Ultrastructure of isolated perfused proximal tubules from rabbit kidney. A comparison with proximal tubules fixed by perfusion in vivo

This study was carried out to determine whether the ultrastructure of proximal tubules isolated and perfused in vitro was comparable to the ultrastructure of tubules fixed by perfusion in vivo. The kidneys of female white rabbits were either fixed by perfusion in vivo with glutaraldehyde (controls) or removed for dissection (experimentals) of proximal convoluted tubules and late proximal straight tubules. The isolated tubules were perfused in vitro with Krebs-Ringers bicarbonate solution for 1 hour after which the tubules were fixed with glutaraldehyde. The experimental tubules and the control tubules were processed for electron microscopy, compared qualitatively, and analyzed morphometrically to evaluate the volume densities and surface densities of different cell organelles and the cell membrane.
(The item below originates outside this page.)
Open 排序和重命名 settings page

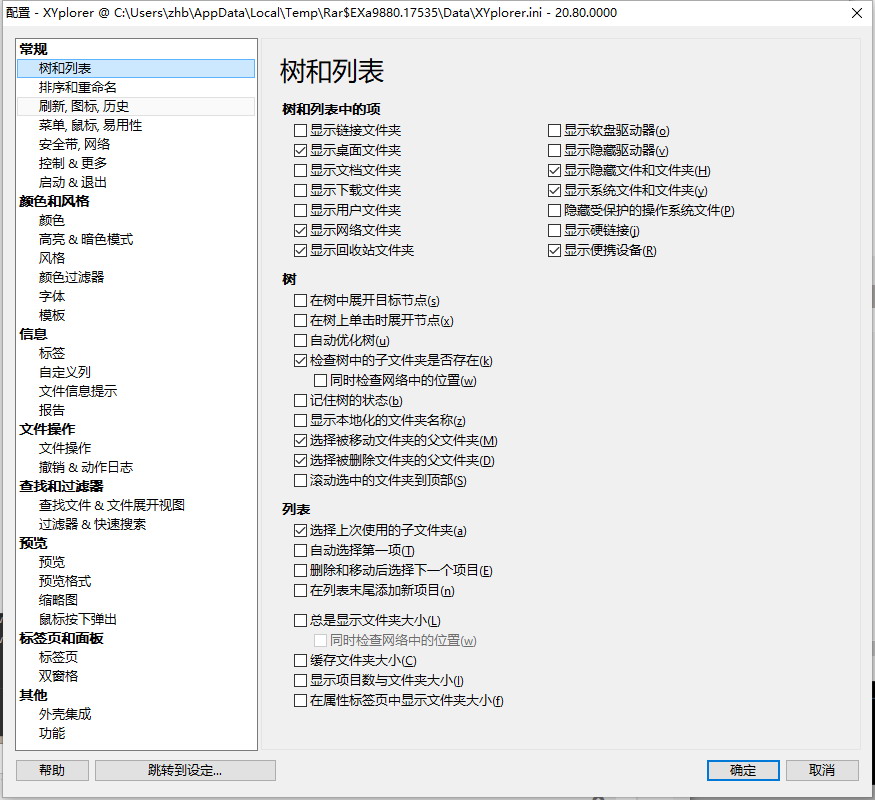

Qualitatively, there were no differences in the appearance of cell organelles in experimental tubules and control tubules, except that cells in some experimental tubules accumulated small lipid droplets which were located close to mitochondria. Only a few quantitative changes were found, the most noteworthy being a 40% decreased surface density of the brush border in experimental proximal convoluted tubules and late proximal straight tubules. Damaged experimental tubules showed an increased number of vacuoles in the inverted microscope. In the electron microscope the vacuoles corresponded to swollen and disintegrated mitochondria and enlarged endocytic vacuoles. However, small degrees of tubular damage were not observable in the inverted microscope, as very small vacuoles could only be seen in the electron microscope. The results show that proximal tubules can be dissected and perfused in vitro for 1 hour without major ultrastructural changes. It should be emphasized that tubules showing an increased vacuolization in the inverted microscope may be damaged and, thus, not function optimally, and even if the tubules appear undamaged in the light microscope they may show signs of cellular degeneration in the electron microscope.